## Begin Text shown

Thus linearity holds for signed measures. Via components, it now follows for $$s : \mathcal{M} \rightarrow E^{n}\left(C^{n}\right)$$ as well. Verify!

(ii) Additivity and $$\sigma$$-additivity follow in a similar manner.$$\quad \square$$

## Corollary $$\PageIndex{1}$$

Assume $$f$$ is s-integrable on $$A,$$ with $$s$$ as in Definition 2.

(i) If $$f$$ is constant $$(f=c)$$ on $$A,$$ we have

$\int_{A} f d s=c \cdot s A.$

(ii) If

$f=\sum_{i} a_{i} C_{A_{i}}$

for an $$\mathcal{M}$$-partition $$\left\{A_{i}\right\}$$ of $$A,$$ then

$\int_{A} f d s=\sum_{i} a_{i} s A_{i} \text { and } \int_{A}|f| d s=\sum_{i}\left|a_{i}\right| s A_{i}$

(both series absolutely convergent).

(iii) $$|f|<\infty$$ a.e. on $$A$$.

(iv) $$\int_{A}|f| d v_{s}=0$$ iff $$f=0$$ a.e. on $$A$$.

(v) The set $$A$$ $$(f \neq 0)$$ is $$\left(v_{s}\right)$$ $$\sigma$$-finite (Definition 4 in Chapter 7, §5).

(vi) $$\int_{A} f d s=\int_{A-Q} f d s$$ if $$v_{s} Q=0$$ or $$f=0$$ on $$Q$$ $$(Q \in \mathcal{M})$$.

(vii) $$f$$ is s-integrable on any $$\mathcal{M}$$-set $$B \subseteq A$$.

Proof

(i) If $$s=s^{+}-s^{-}$$ is a signed measure, we have by Definition 2 that

$\int_{A} f d s=\int_{A} f d s^{+}-\int_{A} f d s^{-}=c\left(s^{+} A-s^{-} A\right)=c \cdot s A,$

as required.

## End Text shown

(Exercise a): Could you retype, character for character, the excerpt on integration with respect to signed measures?

## Begin Exercise data

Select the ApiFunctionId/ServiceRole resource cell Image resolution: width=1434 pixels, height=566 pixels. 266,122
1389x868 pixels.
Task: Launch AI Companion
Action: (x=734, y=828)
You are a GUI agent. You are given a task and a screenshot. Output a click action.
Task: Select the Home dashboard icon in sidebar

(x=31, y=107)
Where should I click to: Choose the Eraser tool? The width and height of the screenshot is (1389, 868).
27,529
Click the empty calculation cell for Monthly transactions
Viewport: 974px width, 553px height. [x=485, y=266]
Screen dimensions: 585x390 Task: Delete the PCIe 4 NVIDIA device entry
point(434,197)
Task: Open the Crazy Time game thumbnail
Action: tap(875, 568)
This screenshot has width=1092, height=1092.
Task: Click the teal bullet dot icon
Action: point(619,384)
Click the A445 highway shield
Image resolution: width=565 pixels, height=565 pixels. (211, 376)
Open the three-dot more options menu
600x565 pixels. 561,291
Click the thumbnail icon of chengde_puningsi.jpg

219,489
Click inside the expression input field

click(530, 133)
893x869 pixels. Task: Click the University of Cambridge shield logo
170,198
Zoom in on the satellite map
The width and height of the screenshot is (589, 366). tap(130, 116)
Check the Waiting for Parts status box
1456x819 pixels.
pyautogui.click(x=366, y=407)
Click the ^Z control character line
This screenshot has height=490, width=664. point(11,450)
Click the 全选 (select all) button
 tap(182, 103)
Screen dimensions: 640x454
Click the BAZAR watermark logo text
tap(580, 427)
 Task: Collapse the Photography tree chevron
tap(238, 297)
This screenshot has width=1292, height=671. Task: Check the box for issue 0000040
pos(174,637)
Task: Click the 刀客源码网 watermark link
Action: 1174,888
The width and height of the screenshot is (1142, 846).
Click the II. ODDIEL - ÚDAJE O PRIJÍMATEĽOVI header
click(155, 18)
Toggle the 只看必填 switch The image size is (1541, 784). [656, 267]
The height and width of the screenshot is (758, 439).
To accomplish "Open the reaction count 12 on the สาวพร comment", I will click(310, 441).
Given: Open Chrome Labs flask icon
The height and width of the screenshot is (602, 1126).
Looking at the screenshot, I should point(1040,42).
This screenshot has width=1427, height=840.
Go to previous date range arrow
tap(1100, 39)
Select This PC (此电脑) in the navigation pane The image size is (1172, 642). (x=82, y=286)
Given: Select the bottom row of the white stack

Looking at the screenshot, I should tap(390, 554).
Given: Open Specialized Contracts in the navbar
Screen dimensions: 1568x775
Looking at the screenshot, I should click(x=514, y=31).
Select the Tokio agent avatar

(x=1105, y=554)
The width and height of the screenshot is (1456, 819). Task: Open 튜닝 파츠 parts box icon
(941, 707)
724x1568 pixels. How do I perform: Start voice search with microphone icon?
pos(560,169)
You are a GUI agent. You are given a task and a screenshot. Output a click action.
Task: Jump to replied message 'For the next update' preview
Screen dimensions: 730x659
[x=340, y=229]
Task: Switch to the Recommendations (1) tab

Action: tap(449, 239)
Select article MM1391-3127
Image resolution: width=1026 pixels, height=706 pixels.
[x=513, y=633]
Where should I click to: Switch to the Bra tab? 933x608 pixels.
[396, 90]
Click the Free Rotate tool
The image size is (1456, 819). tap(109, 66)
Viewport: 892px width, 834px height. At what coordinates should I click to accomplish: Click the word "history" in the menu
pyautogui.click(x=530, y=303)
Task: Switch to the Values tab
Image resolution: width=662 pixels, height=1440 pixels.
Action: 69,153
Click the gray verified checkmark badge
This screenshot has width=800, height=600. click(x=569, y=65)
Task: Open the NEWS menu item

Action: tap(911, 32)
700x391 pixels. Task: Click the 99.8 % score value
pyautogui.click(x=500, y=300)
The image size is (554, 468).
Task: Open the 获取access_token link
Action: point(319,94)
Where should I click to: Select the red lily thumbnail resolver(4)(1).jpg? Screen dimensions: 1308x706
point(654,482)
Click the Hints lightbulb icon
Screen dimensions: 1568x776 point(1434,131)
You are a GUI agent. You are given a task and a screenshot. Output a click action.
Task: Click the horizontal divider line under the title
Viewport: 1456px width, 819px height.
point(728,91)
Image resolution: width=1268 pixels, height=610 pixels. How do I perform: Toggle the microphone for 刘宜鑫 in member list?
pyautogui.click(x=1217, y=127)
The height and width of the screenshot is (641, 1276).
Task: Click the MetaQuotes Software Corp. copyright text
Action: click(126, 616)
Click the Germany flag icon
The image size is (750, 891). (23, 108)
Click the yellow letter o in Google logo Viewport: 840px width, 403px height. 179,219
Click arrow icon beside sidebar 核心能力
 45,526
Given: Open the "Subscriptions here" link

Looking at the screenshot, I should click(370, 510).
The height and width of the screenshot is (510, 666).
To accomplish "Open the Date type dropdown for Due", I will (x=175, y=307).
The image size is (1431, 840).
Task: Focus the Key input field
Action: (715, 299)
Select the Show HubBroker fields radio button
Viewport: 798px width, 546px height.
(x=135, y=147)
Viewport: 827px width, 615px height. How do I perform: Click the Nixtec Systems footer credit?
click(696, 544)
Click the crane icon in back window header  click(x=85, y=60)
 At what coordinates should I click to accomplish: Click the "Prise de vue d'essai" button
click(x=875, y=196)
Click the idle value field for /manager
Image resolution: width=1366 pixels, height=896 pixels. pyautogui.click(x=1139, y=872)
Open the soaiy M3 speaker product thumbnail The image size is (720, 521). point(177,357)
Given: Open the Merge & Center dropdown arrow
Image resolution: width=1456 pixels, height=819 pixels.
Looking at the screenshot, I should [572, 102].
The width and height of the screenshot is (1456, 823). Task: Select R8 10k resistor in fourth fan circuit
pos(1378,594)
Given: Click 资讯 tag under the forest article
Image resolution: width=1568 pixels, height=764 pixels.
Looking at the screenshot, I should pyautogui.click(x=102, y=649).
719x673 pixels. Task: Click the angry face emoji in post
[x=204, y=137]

## End Exercise data

(Exercise b): Can you echo the listing verbatim from the line with "Viewport: 892px width, 834px" up to and including the line with "click(x=875, y=196)"?

(Written solution a):
Thus linearity holds for signed measures. Via components, it now follows for $$s : \mathcal{M} \rightarrow E^{n}\left(C^{n}\right)$$ as well. Verify!

(ii) Additivity and $$\sigma$$-additivity follow in a similar manner.$$\quad \square$$

## Corollary $$\PageIndex{1}$$

Assume $$f$$ is s-integrable on $$A,$$ with $$s$$ as in Definition 2.

(i) If $$f$$ is constant $$(f=c)$$ on $$A,$$ we have

$\int_{A} f d s=c \cdot s A.$

(ii) If

$f=\sum_{i} a_{i} C_{A_{i}}$

for an $$\mathcal{M}$$-partition $$\left\{A_{i}\right\}$$ of $$A,$$ then

$\int_{A} f d s=\sum_{i} a_{i} s A_{i} \text { and } \int_{A}|f| d s=\sum_{i}\left|a_{i}\right| s A_{i}$

(both series absolutely convergent).

(iii) $$|f|<\infty$$ a.e. on $$A$$.

(iv) $$\int_{A}|f| d v_{s}=0$$ iff $$f=0$$ a.e. on $$A$$.

(v) The set $$A$$ $$(f \neq 0)$$ is $$\left(v_{s}\right)$$ $$\sigma$$-finite (Definition 4 in Chapter 7, §5).

(vi) $$\int_{A} f d s=\int_{A-Q} f d s$$ if $$v_{s} Q=0$$ or $$f=0$$ on $$Q$$ $$(Q \in \mathcal{M})$$.

(vii) $$f$$ is s-integrable on any $$\mathcal{M}$$-set $$B \subseteq A$$.

Proof

(i) If $$s=s^{+}-s^{-}$$ is a signed measure, we have by Definition 2 that

$\int_{A} f d s=\int_{A} f d s^{+}-\int_{A} f d s^{-}=c\left(s^{+} A-s^{-} A\right)=c \cdot s A,$

as required.

(Written solution b):
Viewport: 892px width, 834px height. At what coordinates should I click to accomplish: Click the word "history" in the menu
pyautogui.click(x=530, y=303)
Task: Switch to the Values tab
Image resolution: width=662 pixels, height=1440 pixels.
Action: 69,153
Click the gray verified checkmark badge
This screenshot has width=800, height=600. click(x=569, y=65)
Task: Open the NEWS menu item

Action: tap(911, 32)
700x391 pixels. Task: Click the 99.8 % score value
pyautogui.click(x=500, y=300)
The image size is (554, 468).
Task: Open the 获取access_token link
Action: point(319,94)
Where should I click to: Select the red lily thumbnail resolver(4)(1).jpg? Screen dimensions: 1308x706
point(654,482)
Click the Hints lightbulb icon
Screen dimensions: 1568x776 point(1434,131)
You are a GUI agent. You are given a task and a screenshot. Output a click action.
Task: Click the horizontal divider line under the title
Viewport: 1456px width, 819px height.
point(728,91)
Image resolution: width=1268 pixels, height=610 pixels. How do I perform: Toggle the microphone for 刘宜鑫 in member list?
pyautogui.click(x=1217, y=127)
The height and width of the screenshot is (641, 1276).
Task: Click the MetaQuotes Software Corp. copyright text
Action: click(126, 616)
Click the Germany flag icon
The image size is (750, 891). (23, 108)
Click the yellow letter o in Google logo Viewport: 840px width, 403px height. 179,219
Click arrow icon beside sidebar 核心能力
 45,526
Given: Open the "Subscriptions here" link

Looking at the screenshot, I should click(370, 510).
The height and width of the screenshot is (510, 666).
To accomplish "Open the Date type dropdown for Due", I will (x=175, y=307).
The image size is (1431, 840).
Task: Focus the Key input field
Action: (715, 299)
Select the Show HubBroker fields radio button
Viewport: 798px width, 546px height.
(x=135, y=147)
Viewport: 827px width, 615px height. How do I perform: Click the Nixtec Systems footer credit?
click(696, 544)
Click the crane icon in back window header  click(x=85, y=60)
 At what coordinates should I click to accomplish: Click the "Prise de vue d'essai" button
click(x=875, y=196)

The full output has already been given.